# morphisms between bound quivers

Let $(Q,I)$ and $(Q^{\prime},I^{\prime})$ be bound quivers (http://planetmath.org/AdmissibleIdealsBoundQuiverAndItsAlgebra) over the same base field $k$.

Definition. A morphism $F:Q\to Q^{\prime}$ is said to be bounded by $(I,I^{\prime})$ if the induced linear map (http://planetmath.org/MorphismsOfPathAlgebrasInducedFromMorphismsOfQuivers) $\overline{F}:kQ\to kQ^{\prime}$ is such that

 $\overline{F}(I)\subseteq I^{\prime}.$

In this case we write

 $F:(Q,I)\to(Q^{\prime},I^{\prime})$

and we say that $F$ is a morphism of bound quivers.
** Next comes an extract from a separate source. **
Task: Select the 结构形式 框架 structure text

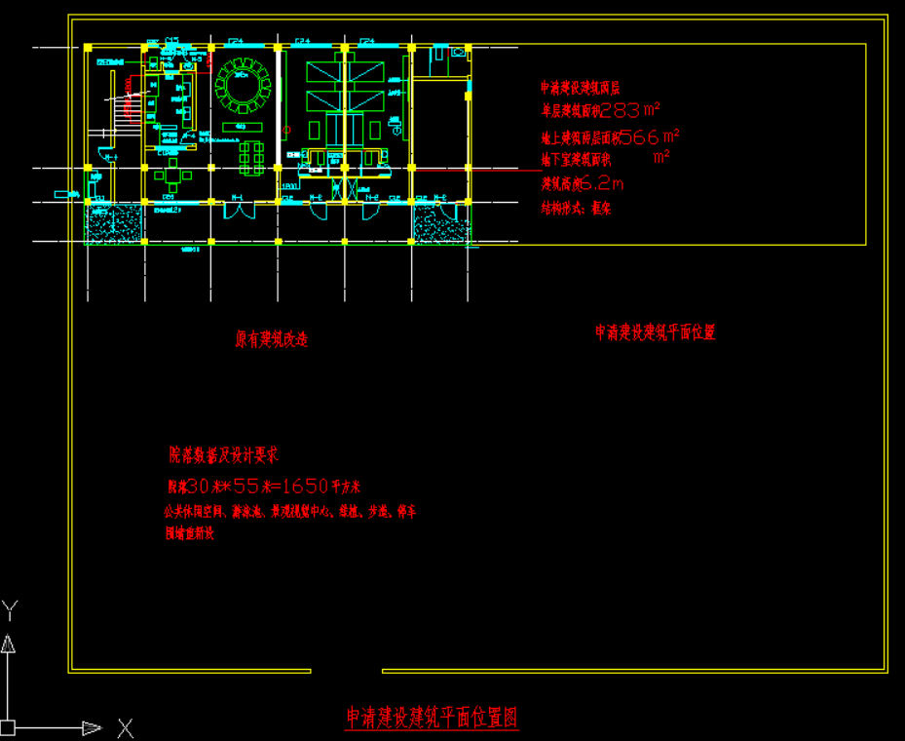Action: tap(576, 208)
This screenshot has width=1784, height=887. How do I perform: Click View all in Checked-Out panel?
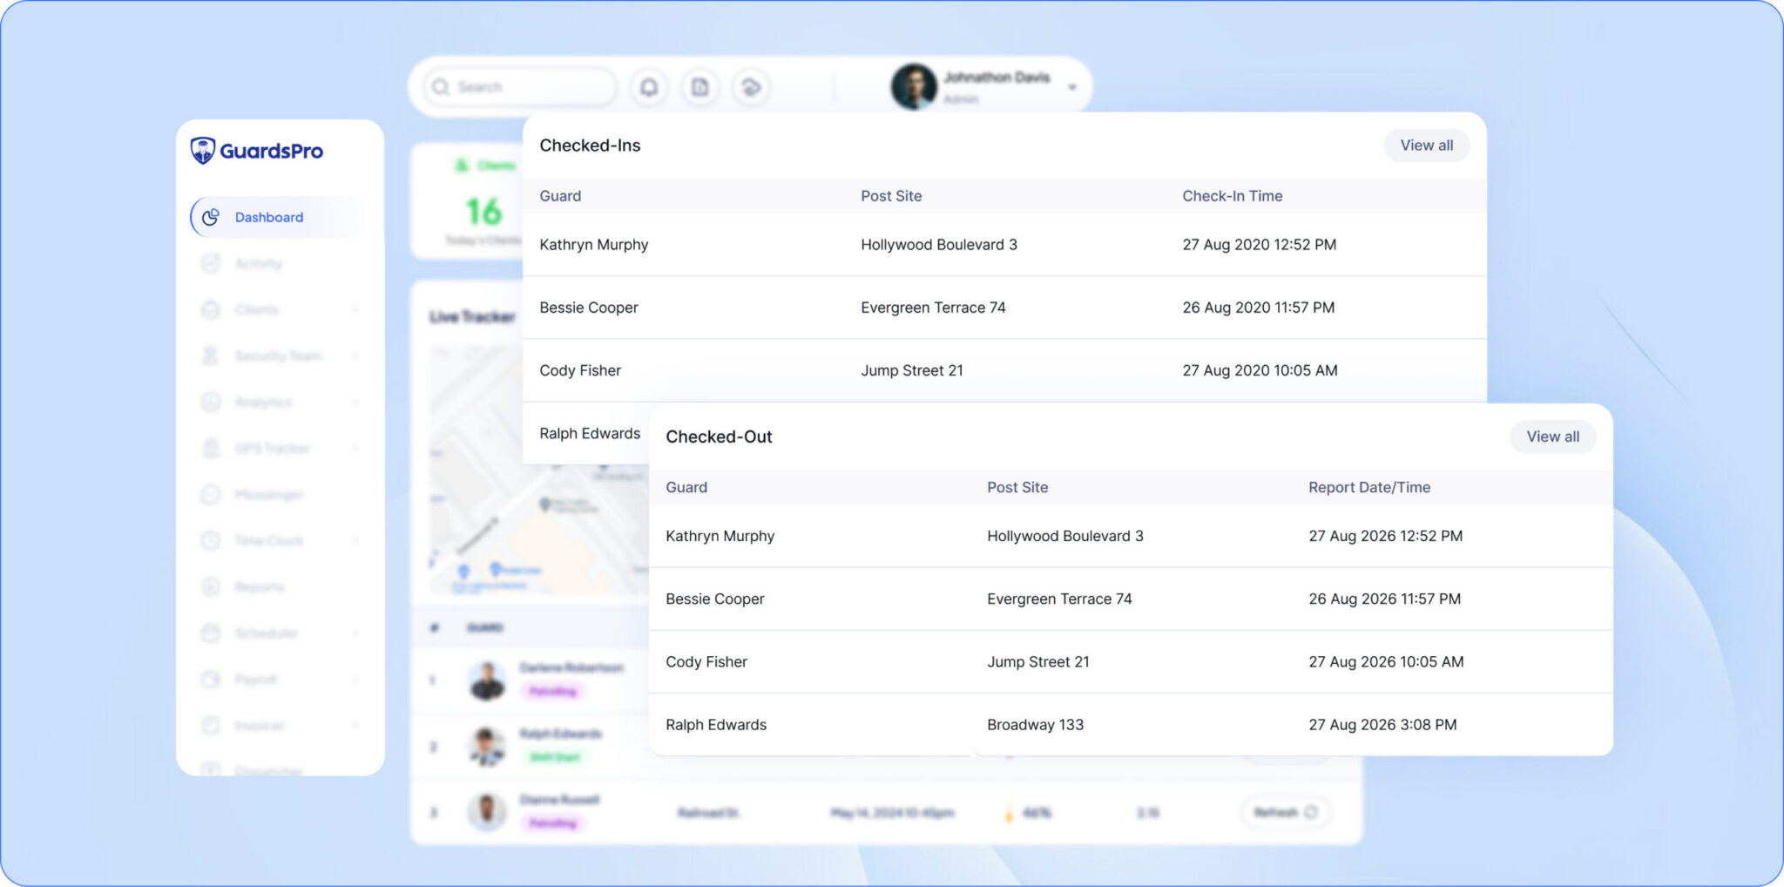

If $F:(Q,I)\to(Q^{\prime},I^{\prime})$ is a morphism of bound quivers, then $\overline{F}:kQ\to kQ^{\prime}$ induces a linear map

 $\overline{\overline{F}}:kQ/I\to kQ^{\prime}/I^{\prime}.$

Furthermore, if $F_{0}$ is injective, then $\overline{F}$ is a homomorphism of algebras (see this entry (http://planetmath.org/MorphismsOfPathAlgebrasInducedFromMorphismsOfQuivers) for details) and thus $\overline{\overline{F}}$ is a homormorphism of algebras.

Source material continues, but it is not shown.